■ **SELECTION**:
..........

I know people whose parents are dying, who are looking back at the legacies of their mothers, and even among those glass-ceiling breaking Boomers, some feel like they put their lives on hold to have children and then never picked them back up. Having a daughter has allowed me to see myself through that lens and I don’t want either of us to someday think of me as a woman who slunk back when she could have stepped up. It turns out that’s scarier than giving it a go and just not being the absolute best.
So I’m untangling all that and coming clean: I do not believe it’s better to never try than it is to try and fail. I do think people have the capacity to make small but meaningful changes and that there’s nothing worth scoffing at when they do. I’d like to try it myself this year.
It’s only six days in, and I am already changing. So I’m looking for inspiration to keep it up. Today it came from, of all places, Twitter. The Astro Poets (a humorous astrology account written by poets, because why not?) gave me permission to unveil the believer I’ve been hiding: “Keep pretending you’re not that person, and they will overcome who you are…” It ends with, “2017 is a stream. Take a bath in cocoons.” I can laugh at how ridiculous this all is, or I can believe that I have ideas worth cozying up in protective silk, and then I can roll around with them until they’re ready to fly.

..........

■ **SET OF TASKS**:
- a) Return the passage of the essay about trying and failing starting with "I know people" and going on through "the absolute best.", copied word for word.
- b) Carry the essay about trying and failing forward, picking up right after its final sentence.

■ **LISTED RECORDS**:
..........

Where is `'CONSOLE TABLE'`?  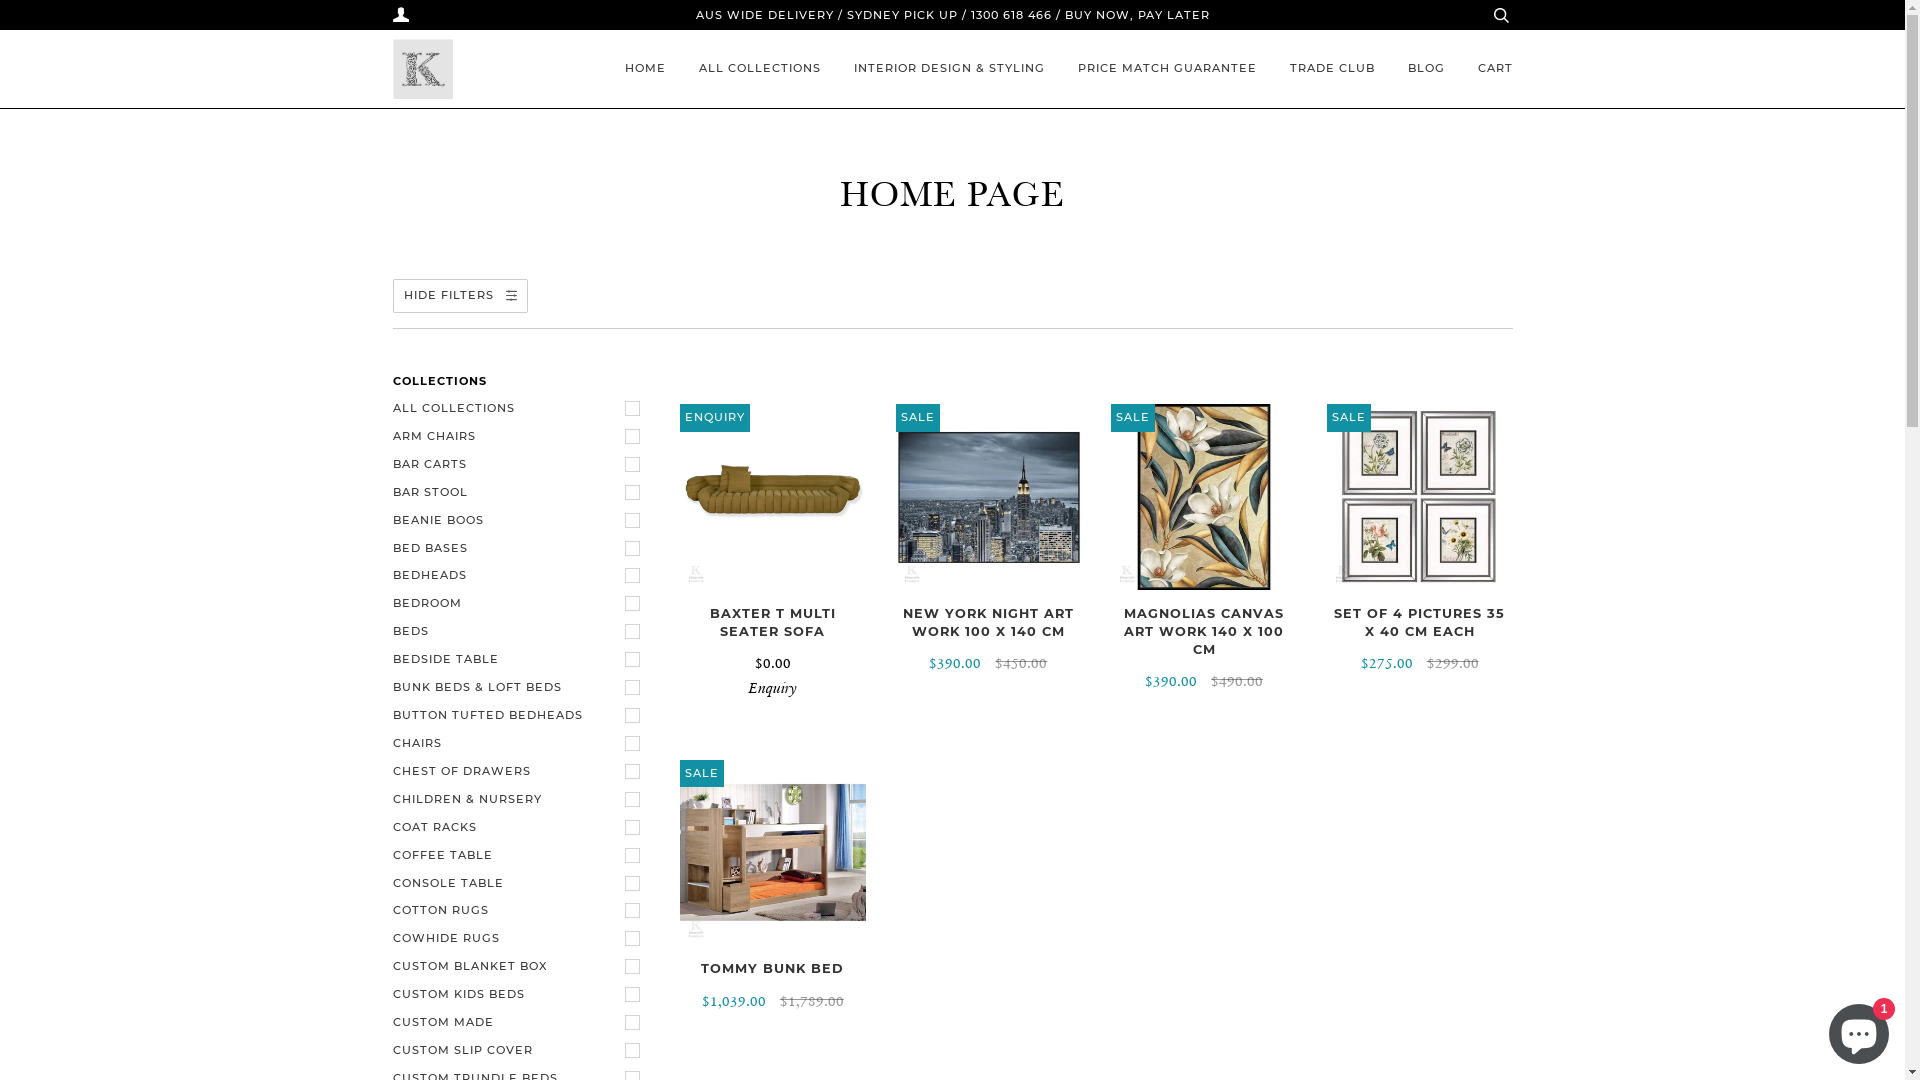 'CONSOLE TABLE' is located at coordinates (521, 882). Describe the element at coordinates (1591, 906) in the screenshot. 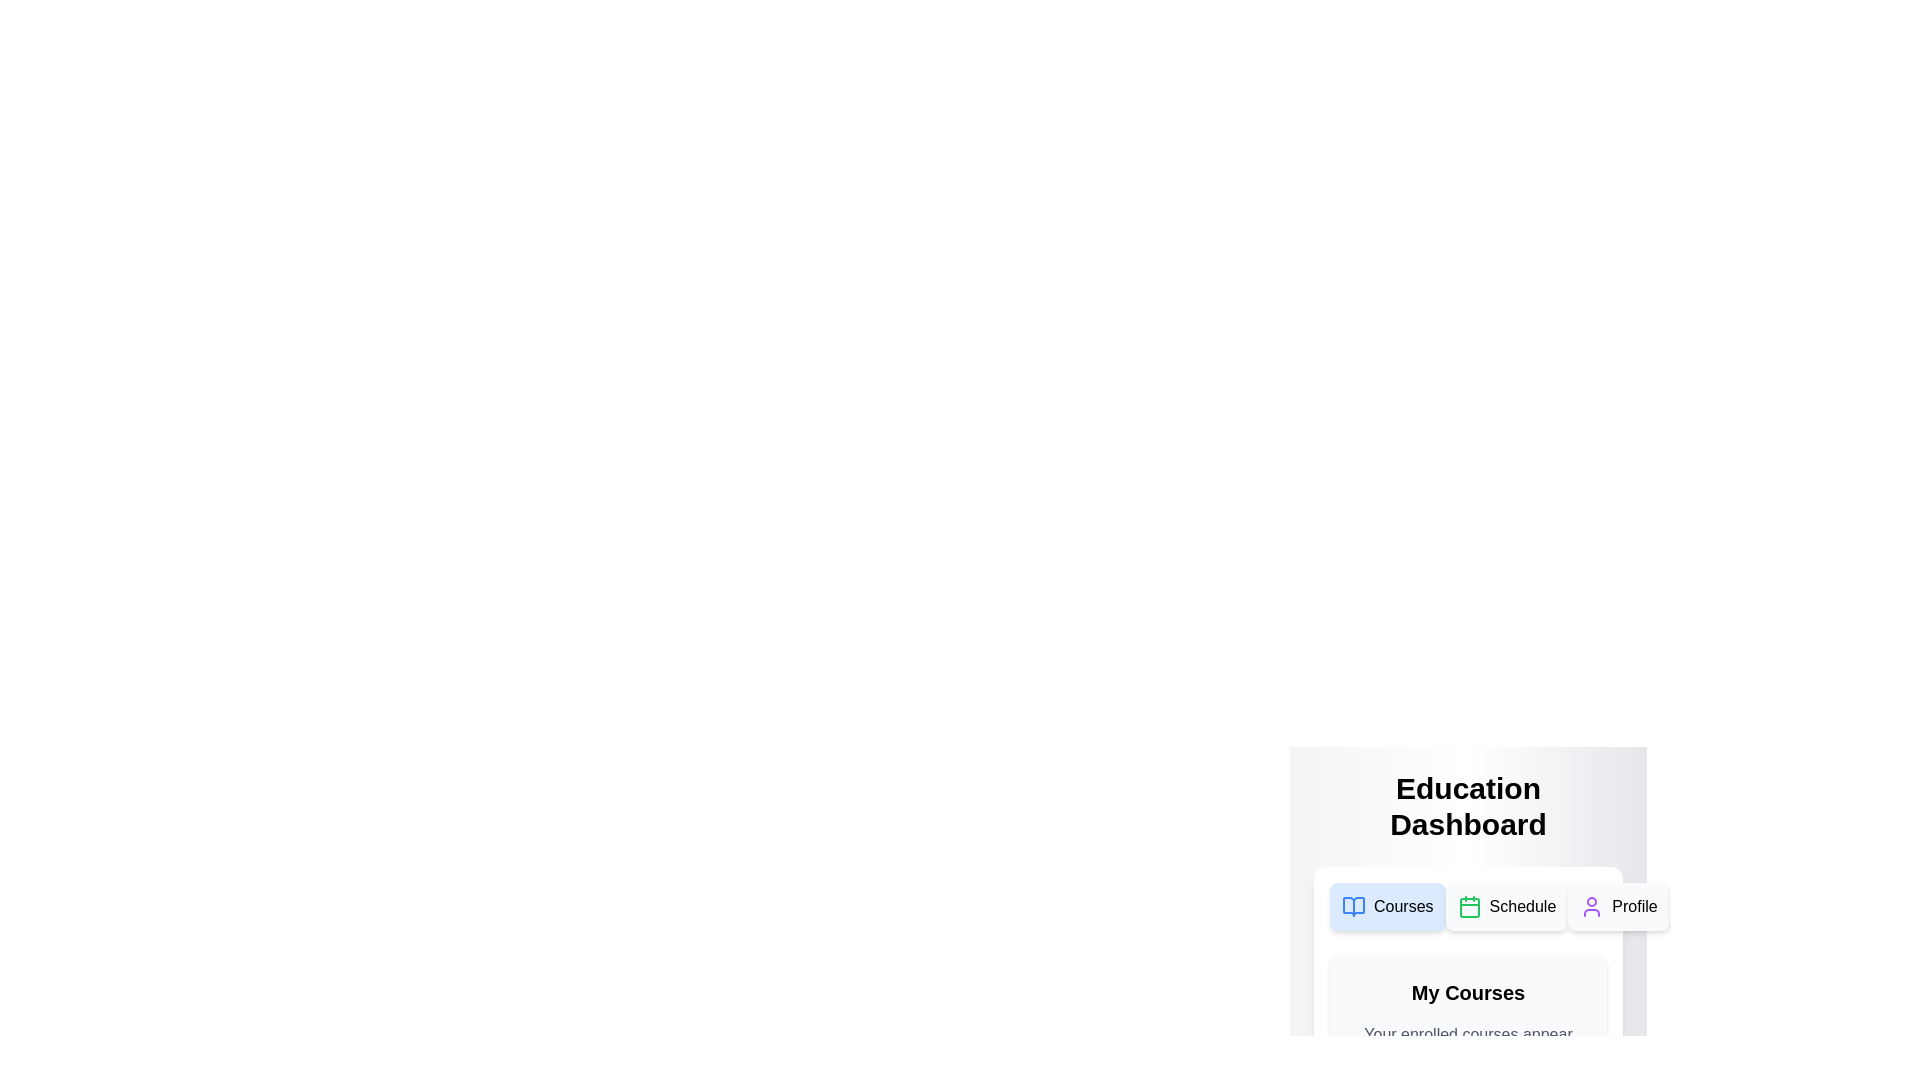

..........

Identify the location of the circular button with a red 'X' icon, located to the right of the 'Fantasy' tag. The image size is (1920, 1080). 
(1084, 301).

..........

■ **RESULTS FOR EACH TASK**:
- a)
I know people whose parents are dying, who are looking back at the legacies of their mothers, and even among those glass-ceiling breaking Boomers, some feel like they put their lives on hold to have children and then never picked them back up. Having a daughter has allowed me to see myself through that lens and I don’t want either of us to someday think of me as a woman who slunk back when she could have stepped up. It turns out that’s scarier than giving it a go and just not being the absolute best.

- b)
If you’re like the old me, you might be rolling your eyes, thinking resolutions are a waste of time, only for self-indulgent woo-woos who read The Secret. But there’s a lot I want to do this year, and resolutions represent taking the space to do them. I want to make phone calls even if I haven’t ironed shirts yet.
So many of my peers are huddling together in the “well that was fucked,” mentality, looking back at 2016 as if it was a traumatic shock. But we’ll never get anywhere if we can't stop being upset about where we've been. And while old me was all “misery loves company,” this year, I want to be the kind of company that has no use for misery and instead gets to work. That means believing I can make resolutions and keep them. That could take some magic, but anything’s possible this year — I’m resolving to believe that. Maybe I’ll even watch Star Trek Wars.